OK, what if we had 2s all the way down?

This would represent a number that is two more than its reciprocal by similar logic, i.e.

the silver ratio, sigma 2.

Now extrapolate.

The nth metallic ratio sigma n must therefore be the number whose simple continued fraction consists of ns all the way down the chain.

And here we see yet another example of a property that is not specific to phi.

Now there's a cool connection between phi's continued fraction and the Fibonacci sequence, each term of which is the sum of the previous two starting with 1 and 1 as seed terms.

The sequence of ratios of successive Fibonacci terms is well known to tend toward phi in the infinite limit.

But why does that happen?

Well, consider a geometric sequence in which each successive term is exactly phi times the previous term.

So for example, 1 then phi, phi squared, phi cubed, and so forth.

Notice that the third term, phi squared, is exactly the sum of the previous two terms.

Just look back at the quadratic equation that phi satisfies.

If you keep multiplying that equation by phi, you see that every term in this sequence is the sum of the previous two.

In other words, a geometric sequence whose term ratio is phi will automatically satisfy the Fibonacci recurrence relation.

So any sequence satisfying this same recurrence relation will get closer and closer to being geometric with phi as the term ratio.

This includes not just the Fibonacci sequence, but any sequence satisfying this same recurrence relation, regardless of the starting value.

Like for instance, the Lucas numbers.

But among all such sequences, there is something quite special about the Fibonacci sequence specifically.

Namely, go back to the continued fraction for phi and cut it off after one nesting level, and then two nesting levels, then three nesting levels, and so forth.

The terms you get are the best rational approximations to phi with that denominator or lower.

And low and behold, those are precisely the ratios of successive Fibonacci terms.

But once again, this coolness is not the sole purview of phi.

Let's imagine a geometric sequence with a term ratio of sigma n.
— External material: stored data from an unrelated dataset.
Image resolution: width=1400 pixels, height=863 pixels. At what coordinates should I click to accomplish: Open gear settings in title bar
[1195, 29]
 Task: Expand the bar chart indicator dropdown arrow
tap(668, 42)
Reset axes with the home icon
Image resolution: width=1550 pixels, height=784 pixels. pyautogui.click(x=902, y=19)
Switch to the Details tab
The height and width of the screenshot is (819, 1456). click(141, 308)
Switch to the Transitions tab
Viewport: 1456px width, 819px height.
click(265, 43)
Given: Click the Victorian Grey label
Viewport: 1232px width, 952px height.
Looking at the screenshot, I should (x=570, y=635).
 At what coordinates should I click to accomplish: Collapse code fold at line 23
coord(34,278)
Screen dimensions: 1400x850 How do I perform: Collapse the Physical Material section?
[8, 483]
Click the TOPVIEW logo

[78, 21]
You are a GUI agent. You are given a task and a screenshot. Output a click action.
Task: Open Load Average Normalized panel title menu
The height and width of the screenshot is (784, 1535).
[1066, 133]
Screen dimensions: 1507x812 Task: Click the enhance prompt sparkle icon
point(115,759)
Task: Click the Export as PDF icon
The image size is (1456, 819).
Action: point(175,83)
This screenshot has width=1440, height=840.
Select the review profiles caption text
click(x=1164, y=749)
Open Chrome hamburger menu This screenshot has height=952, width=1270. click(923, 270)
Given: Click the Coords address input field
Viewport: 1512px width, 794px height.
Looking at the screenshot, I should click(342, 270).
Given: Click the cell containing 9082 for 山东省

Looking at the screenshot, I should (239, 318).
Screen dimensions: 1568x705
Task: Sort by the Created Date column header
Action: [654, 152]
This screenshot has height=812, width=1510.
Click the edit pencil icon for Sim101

Looking back at the defining equation for the nth metallic ratio, we can see that each term in this sequence will be n times the previous term plus the term before that.

So now let's make a Fibonacci-like sequence that satisfies this recurrence relation with seed terms of 1 and n instead of 1 and 1.

And let's list the ratios of its successive terms.

Once again, you get the successive finite cut offs of sigma n's continued fraction, which is pretty cool.

So that's my whirlwind tour of the metallic ratios.

We touched on some geometry, some algebra, and some number theory.

Here's a summary of the properties that we discussed.

But of course, that just begins to scratch the surface.

There is a lot of fun structure to explore here, and I encourage you to do so.

I myself started toying around with the following question, which I have not yet managed to answer conclusively.

So the golden ratio is known to feature prominently in the regular pentagon, specifically the ratio of the diagonal of a pentagon to its side is phi.

Now the silver ratio, sigma 2, makes a similar cameo appearance in the regular octagon.

It's the ratio of the octagon's second diagonal to its side.

But what about beyond that?

Are any of the sigma ns equal to any diagonal to side ratio in any regular polygon?

I've coded up a crude numerical exploration for sigma 3 and found nothing so far.

But what I'd really love is either a proof that it never happens or an explicit example of when it does happen for at least one sigma n. Now this is an open ended question.

I don't know the answer.

But if any of you feel inclined to search and come up with one.

Then A, publish it, and B, please email us to let us know.

We'll shout you out in a future episode and send you some PBS swag.

Until then, good metallic hunting and I'll see you guys soon.